WORDS BY LAURA BEAULNE-STUEBING
Cody Coyote is on a mission to inspire others with hip-hop music.
For a long time, Cody Coyote wasn’t able to talk about his youth and the difficulties he faced as a young Ojibwe man growing up in Ottawa. It was tough to be on the receiving end of racism and he turned to drugs and alcohol.
What he didn’t know during his darkest times was that a recording studio in his old high school would set the stage for his life to change.
When Coyote was a teen he began writing and recording instrumentals with friends. He found music to be the form of expression he needed as a young man facing racism and hardships, channeling feelings and thoughts through songs.

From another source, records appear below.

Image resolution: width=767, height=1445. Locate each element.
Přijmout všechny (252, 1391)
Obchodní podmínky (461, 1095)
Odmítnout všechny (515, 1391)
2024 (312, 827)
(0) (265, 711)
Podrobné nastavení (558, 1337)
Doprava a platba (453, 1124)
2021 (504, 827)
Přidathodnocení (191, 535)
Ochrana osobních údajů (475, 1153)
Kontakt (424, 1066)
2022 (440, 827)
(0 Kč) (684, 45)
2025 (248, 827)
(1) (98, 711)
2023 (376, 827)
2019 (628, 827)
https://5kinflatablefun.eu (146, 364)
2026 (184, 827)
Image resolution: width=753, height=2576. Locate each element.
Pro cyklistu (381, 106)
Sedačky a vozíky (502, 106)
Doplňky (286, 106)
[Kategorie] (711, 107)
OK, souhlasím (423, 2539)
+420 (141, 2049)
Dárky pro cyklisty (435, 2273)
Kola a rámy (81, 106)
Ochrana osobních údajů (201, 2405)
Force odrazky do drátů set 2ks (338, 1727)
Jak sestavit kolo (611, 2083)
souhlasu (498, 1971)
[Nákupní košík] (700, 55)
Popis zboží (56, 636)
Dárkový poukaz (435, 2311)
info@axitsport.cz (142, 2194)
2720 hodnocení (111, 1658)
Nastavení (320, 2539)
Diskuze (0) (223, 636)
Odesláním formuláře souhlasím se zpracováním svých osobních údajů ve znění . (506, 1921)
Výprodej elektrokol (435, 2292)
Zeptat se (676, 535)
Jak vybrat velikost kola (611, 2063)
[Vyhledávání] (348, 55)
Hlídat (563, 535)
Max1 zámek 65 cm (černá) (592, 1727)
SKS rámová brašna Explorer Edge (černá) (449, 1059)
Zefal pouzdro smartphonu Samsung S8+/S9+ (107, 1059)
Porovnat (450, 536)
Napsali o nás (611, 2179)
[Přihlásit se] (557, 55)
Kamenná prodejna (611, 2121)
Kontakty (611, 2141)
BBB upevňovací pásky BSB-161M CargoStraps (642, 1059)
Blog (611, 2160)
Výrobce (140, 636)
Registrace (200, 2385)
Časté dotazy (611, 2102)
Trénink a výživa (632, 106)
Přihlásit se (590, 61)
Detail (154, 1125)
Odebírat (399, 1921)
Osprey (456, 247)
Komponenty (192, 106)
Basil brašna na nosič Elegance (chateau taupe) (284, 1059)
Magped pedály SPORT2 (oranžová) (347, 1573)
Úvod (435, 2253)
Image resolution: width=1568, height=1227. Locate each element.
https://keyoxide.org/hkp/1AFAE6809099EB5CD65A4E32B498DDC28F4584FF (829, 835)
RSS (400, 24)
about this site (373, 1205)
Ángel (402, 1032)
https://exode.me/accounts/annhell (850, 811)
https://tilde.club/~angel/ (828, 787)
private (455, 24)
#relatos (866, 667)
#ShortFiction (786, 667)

It’s been a long road, but now Coyote is four years sober and travels to First Nations communities to perform and speak about his experiences.
There weren’t many people who looked like him making music when he starting turning out rhymes years ago, but Coyote gravitated towards hip-hop because it spoke to him on a deep, cultural level.
“Hip-hop is ancient,” he said. “A lot of people say it started in the eighties . . . [But] a lot of the traits come from our ancestors.”
MCs are a regular fixture at pow wows, he explained, to welcome dancers and hype up a crowd. Same as in hip-hop. Storytelling, too, is a huge part of Indigenous cultures and many rappers and hip-hop artists are considered storytellers, sharing important, conscious messages about their lives, their own struggles and their communities’ struggles. This is reflected in current hip-hop with artists such as Common and Kendrick Lamar.
“Storytelling is a big aspect of hip-hop, and I see myself as a storyteller,” Coyote said. “I try to paint a picture so [listeners] can see where I’ve been and where I am now.”
Coyote is one of many Indigenous musicians who are working to break stereotypes about Indigenous people and inspire youth to follow their dreams. Over the past few years, artists like the DJs from A Tribe Called Red, Saskatoon rapper Drezus, and the group City Natives from the east coast have been blending inspirational messages and lyrical exploration of the Indigenous experience in Canada with hip-hop beats.
And his efforts haven’t gone unnoticed.
Coyote’s album Lose Control, released in January 2015, was nominated for the best rap/hip-hop CD and the song “Warrior” was nominated for single of the year at the 2015 Indigenous Music Awards. Coyote said this recognition is motivation to keep going.
“A lot of us know there are struggles in our communities,” he said.
Repercussions from the residential school system, the sixties scoop and generations of trauma have led to dire situations in many First Nations, Métis, and Inuit communities that include poor living conditions and abuse of alcohol and drugs.
By creating music that celebrates his ancestry and the strength of culture, music that’s meant to lift people up instead of tear them down, Coyote said he is trying to be a positive role model for those who may have lost hope. In spite of the negative messages that many Indigenous people hear, and many have ingrained, he believes music is a universal language that can reach anyone if they’ll listen.
“Our voice is the strongest thing we have,” he said. “Use it.”